Collected data
_____
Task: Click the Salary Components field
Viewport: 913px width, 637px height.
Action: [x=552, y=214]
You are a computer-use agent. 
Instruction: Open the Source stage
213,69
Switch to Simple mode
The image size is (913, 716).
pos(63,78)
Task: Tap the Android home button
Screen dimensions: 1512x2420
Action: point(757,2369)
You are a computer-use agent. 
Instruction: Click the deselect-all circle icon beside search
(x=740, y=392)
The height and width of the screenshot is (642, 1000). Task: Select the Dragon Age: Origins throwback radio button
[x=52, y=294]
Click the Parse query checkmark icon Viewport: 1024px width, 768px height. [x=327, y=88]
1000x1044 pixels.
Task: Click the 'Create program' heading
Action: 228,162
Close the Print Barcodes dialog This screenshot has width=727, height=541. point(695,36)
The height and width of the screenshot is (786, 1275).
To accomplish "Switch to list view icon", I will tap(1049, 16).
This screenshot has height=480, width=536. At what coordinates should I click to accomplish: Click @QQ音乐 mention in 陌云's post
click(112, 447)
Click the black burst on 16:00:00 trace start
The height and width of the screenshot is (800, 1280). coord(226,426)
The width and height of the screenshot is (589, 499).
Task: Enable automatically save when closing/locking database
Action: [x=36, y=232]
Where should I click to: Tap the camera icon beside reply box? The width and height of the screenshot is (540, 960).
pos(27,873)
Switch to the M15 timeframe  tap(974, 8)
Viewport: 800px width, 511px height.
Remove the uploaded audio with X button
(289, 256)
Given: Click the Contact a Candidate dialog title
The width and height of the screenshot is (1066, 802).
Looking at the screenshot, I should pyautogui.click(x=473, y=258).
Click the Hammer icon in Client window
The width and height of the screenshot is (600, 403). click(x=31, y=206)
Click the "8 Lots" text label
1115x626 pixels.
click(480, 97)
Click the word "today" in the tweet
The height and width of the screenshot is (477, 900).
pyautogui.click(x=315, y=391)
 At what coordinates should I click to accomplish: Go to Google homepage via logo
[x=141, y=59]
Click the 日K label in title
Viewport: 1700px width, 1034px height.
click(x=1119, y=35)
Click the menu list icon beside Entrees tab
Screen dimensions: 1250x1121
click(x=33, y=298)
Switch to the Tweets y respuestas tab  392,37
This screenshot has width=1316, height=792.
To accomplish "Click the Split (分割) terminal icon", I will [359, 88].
_____
> _Exercise objective_
Output the entire set of records exactly as shown.

> _Problem solution_
Task: Click the Salary Components field
Viewport: 913px width, 637px height.
Action: [x=552, y=214]
You are a computer-use agent. 
Instruction: Open the Source stage
213,69
Switch to Simple mode
The image size is (913, 716).
pos(63,78)
Task: Tap the Android home button
Screen dimensions: 1512x2420
Action: point(757,2369)
You are a computer-use agent. 
Instruction: Click the deselect-all circle icon beside search
(x=740, y=392)
The height and width of the screenshot is (642, 1000). Task: Select the Dragon Age: Origins throwback radio button
[x=52, y=294]
Click the Parse query checkmark icon Viewport: 1024px width, 768px height. [x=327, y=88]
1000x1044 pixels.
Task: Click the 'Create program' heading
Action: 228,162
Close the Print Barcodes dialog This screenshot has width=727, height=541. point(695,36)
The height and width of the screenshot is (786, 1275).
To accomplish "Switch to list view icon", I will tap(1049, 16).
This screenshot has height=480, width=536. At what coordinates should I click to accomplish: Click @QQ音乐 mention in 陌云's post
click(112, 447)
Click the black burst on 16:00:00 trace start
The height and width of the screenshot is (800, 1280). coord(226,426)
The width and height of the screenshot is (589, 499).
Task: Enable automatically save when closing/locking database
Action: [x=36, y=232]
Where should I click to: Tap the camera icon beside reply box? The width and height of the screenshot is (540, 960).
pos(27,873)
Switch to the M15 timeframe  tap(974, 8)
Viewport: 800px width, 511px height.
Remove the uploaded audio with X button
(289, 256)
Given: Click the Contact a Candidate dialog title
The width and height of the screenshot is (1066, 802).
Looking at the screenshot, I should pyautogui.click(x=473, y=258).
Click the Hammer icon in Client window
The width and height of the screenshot is (600, 403). click(x=31, y=206)
Click the "8 Lots" text label
1115x626 pixels.
click(480, 97)
Click the word "today" in the tweet
The height and width of the screenshot is (477, 900).
pyautogui.click(x=315, y=391)
 At what coordinates should I click to accomplish: Go to Google homepage via logo
[x=141, y=59]
Click the 日K label in title
Viewport: 1700px width, 1034px height.
click(x=1119, y=35)
Click the menu list icon beside Entrees tab
Screen dimensions: 1250x1121
click(x=33, y=298)
Switch to the Tweets y respuestas tab  392,37
This screenshot has width=1316, height=792.
To accomplish "Click the Split (分割) terminal icon", I will [359, 88].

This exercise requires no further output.